Barry swallowed. “Yeah. Okay. No telling. Not my secret. Got it.” He took a long drink, wishing very much he could get drunk at this exact second. “Do you… want to talk about it?”

“We are talking about it,” Hartley muttered. 

“I mean, like… actually talk about it.” 

“Oh, one of those. A hallway talk.” 

“We’re not… in a hallway,” Barry said, squinting at him. “Look, I… do you think that’s a good idea, to keep something that big a secret for so long?” He wanted to add especially to someone you’ve been dating for two years but he was a little afraid Hartley would kick him out for that. 

Hartley laughed without any humor to it. “You’re hardly one to talk about secrets, Allen.” 

“What’s that supposed to mean?” 

Hartley bit his lip, leaning back, and didn’t say anything for a second. When he spoke, he didn’t look at Barry, and his tone was guarded, like he was holding himself back. “I was nineteen,” he said simply, and that was all he needed to say, really.

Barry swallowed, looking down at his lap. 

“And you fucking left me with him.” 

What was the right response to that? There was no fixing the way Hartley hurt. “What was I supposed to do? The timeline-“ 

“Fuck the timeline, Barry!” Hartley slammed his glass down and Barry flinched. “Fuck your fucking timeline! He already fucked it! And he fucked me, too! And you just let it happen!”  

Barry took a deep breath, trying to come up with a response that wouldn’t make Hartley angrier. “I’m sorry.” 

He scoffed. “You’re sorry? Tell that to the decade of mental and physical abuse he put me through.”

“Hartley…” 

“You knew what he was capable of. Sorry isn’t going to do shit.” 

“I know.” 

Hartley shook his head. “And you know what the worst part is, Allen?” 

Barry was pretty sure the worst part was Hartley being manipulated by a time traveling murderer for most of his adult life, and the fact that Barry hadn’t tried to help him get out of it. “What?” 

“I’m glad you didn’t try harder. Because despite everything…” he laughed softly, “he gave me everything. I would be nothing without him.” 

“I don’t think that’s-” 

“Not in the way you think that means. I’m not pathetic. And I told you I don’t want pity.” Hartley twisted his fingers together, clasping and unclasping his hands. “My… anger. The comfort that I can take in knowing I could never let that happen again. Who I am, now. I wouldn’t be that without him. I needed him to break me. I needed that. So I couldn’t be broken again.”

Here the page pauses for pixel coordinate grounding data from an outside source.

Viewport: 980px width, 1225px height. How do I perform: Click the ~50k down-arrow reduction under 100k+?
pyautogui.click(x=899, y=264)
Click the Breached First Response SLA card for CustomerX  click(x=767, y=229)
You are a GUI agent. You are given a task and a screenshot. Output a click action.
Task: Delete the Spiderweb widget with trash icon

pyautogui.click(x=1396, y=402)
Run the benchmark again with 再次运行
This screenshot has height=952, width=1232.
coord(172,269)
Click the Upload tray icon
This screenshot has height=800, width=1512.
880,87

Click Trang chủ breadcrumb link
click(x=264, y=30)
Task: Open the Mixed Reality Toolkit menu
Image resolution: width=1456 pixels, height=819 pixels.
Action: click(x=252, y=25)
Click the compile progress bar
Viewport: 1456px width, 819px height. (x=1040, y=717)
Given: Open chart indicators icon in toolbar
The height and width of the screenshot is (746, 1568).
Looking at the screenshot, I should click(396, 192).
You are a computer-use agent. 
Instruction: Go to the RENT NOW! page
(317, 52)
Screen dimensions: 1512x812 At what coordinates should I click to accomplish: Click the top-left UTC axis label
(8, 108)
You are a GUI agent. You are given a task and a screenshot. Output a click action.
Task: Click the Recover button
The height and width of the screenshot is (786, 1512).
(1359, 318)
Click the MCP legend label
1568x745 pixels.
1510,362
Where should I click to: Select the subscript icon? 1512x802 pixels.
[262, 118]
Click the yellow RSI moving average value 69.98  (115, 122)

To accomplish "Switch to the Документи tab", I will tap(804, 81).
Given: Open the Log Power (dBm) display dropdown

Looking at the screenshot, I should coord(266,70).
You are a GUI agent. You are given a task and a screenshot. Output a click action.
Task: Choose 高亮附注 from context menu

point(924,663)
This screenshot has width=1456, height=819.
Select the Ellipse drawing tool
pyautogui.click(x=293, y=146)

Barry was pretty sure that wasn’t a lesson to learn from anything, ever. But Hartley did not want someone to argue with him, so he didn’t, and they drank in silence. 

 

don’t you think nineteen’s too young to be played by your dark, twisted games?

Notes:

pick a name out of a hat and congratulations thats hartleys boyfriend in this universe. its a choose your own adventure.
also what is this. did i write this. i feel like it just appeared before me in a sloppy mess and i hit post and said yeeeeaaahhhh thats good. not doing any more work here. not fleshing this idea out any further than i already have. just tAKE it how it is. eat my half-formed half-written fic concepts set to taylor swift music and LIKE THEM.